The classic HP 3000 adventure game Empire has been around since the 1980s. It's now running on a system at Tracy Johnson's datacenter, and he's used the services for the free game to explore network speed on a 3000 -- and how to improve it.

The Empire machine is on an admittedly slow network.  In other words it is on the cheapest Cox business line that was set up for 5Mb upload and 1Mb download. The circuit's real purpose is so visitors in our facility can surf the Internet over wireless without logging into our network.  So the Empire machine was put on it as the default endpoint for connections coming inbound.

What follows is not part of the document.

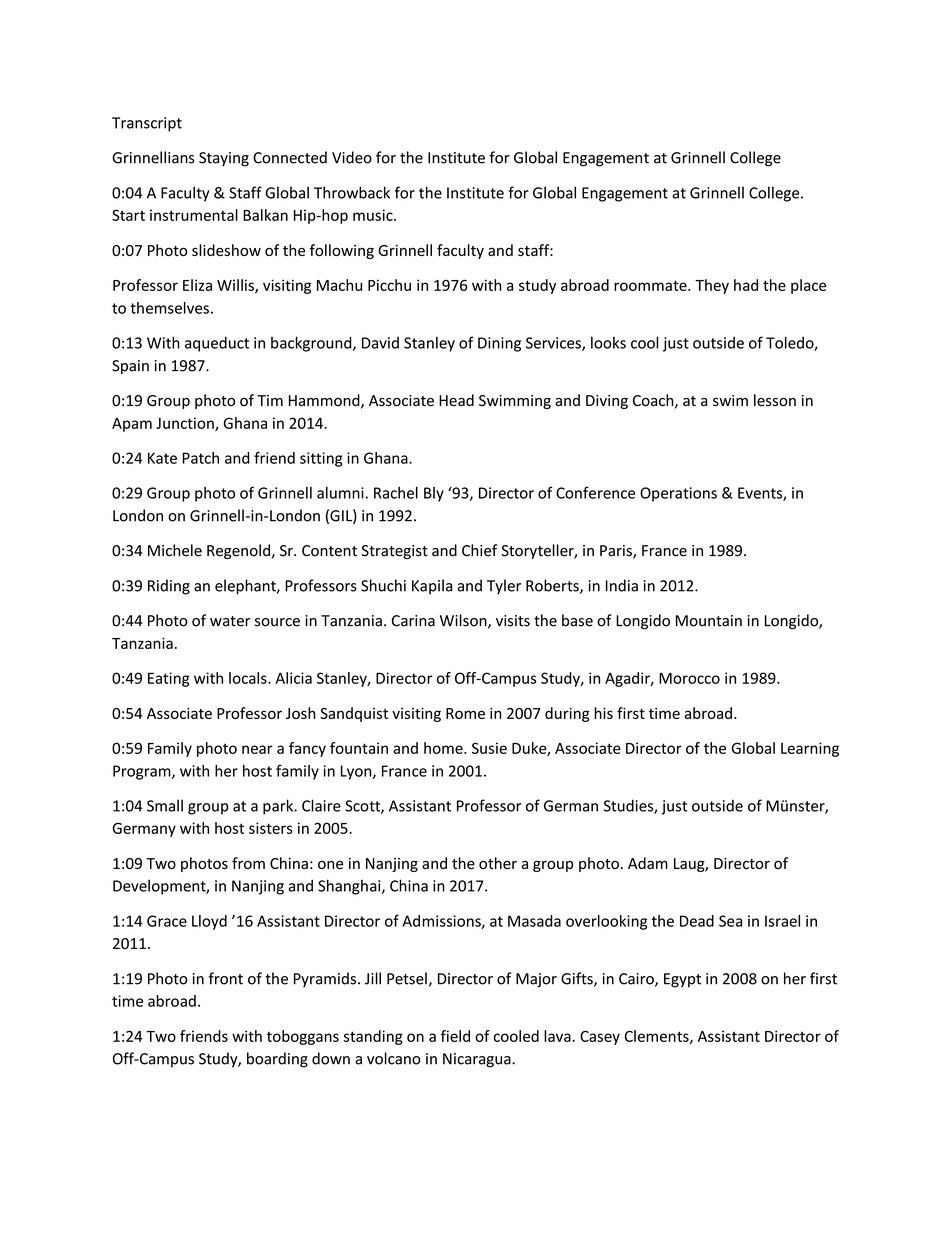  I want to click on field, so click(455, 1036).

My question is, given the outbound speed is only 1Mb, are there any arcane tweaks I could change in NMMGR? Would smaller packet sizes do? Do I really care about checksum?

Jeff Kell replied

Depending on the 3000 model, you're only running at 100Mbps, so there is really no "speed" tweak that is relevant. You want to insure basic connectivity issues. The 3000 isn't that great or reliable at autonegotiation, so you may need to hardcode the 3000 and the switch on the other side to 100Mbps/full duplex.  Nothing sucks worse than autonegotiation failure; a switch will typically "default" to 10/half if autonegotiation fails.

Kell added that "Checksums only matter if you care if the data is accurate :) If you turn them off, errors may go undetected."

If you have enough traffic on the link to really generate congestion, you may want to check your TCP timers. There have been numerous postings in the past on tweaking the default timers (which tend to recover slower than the typical network device on retransmits).

Donna Hofmeister from Allegro added a link to a relevant whitepaper.

"Take a gander at the Allegro paper on TCP timers: And yes, checksum matters."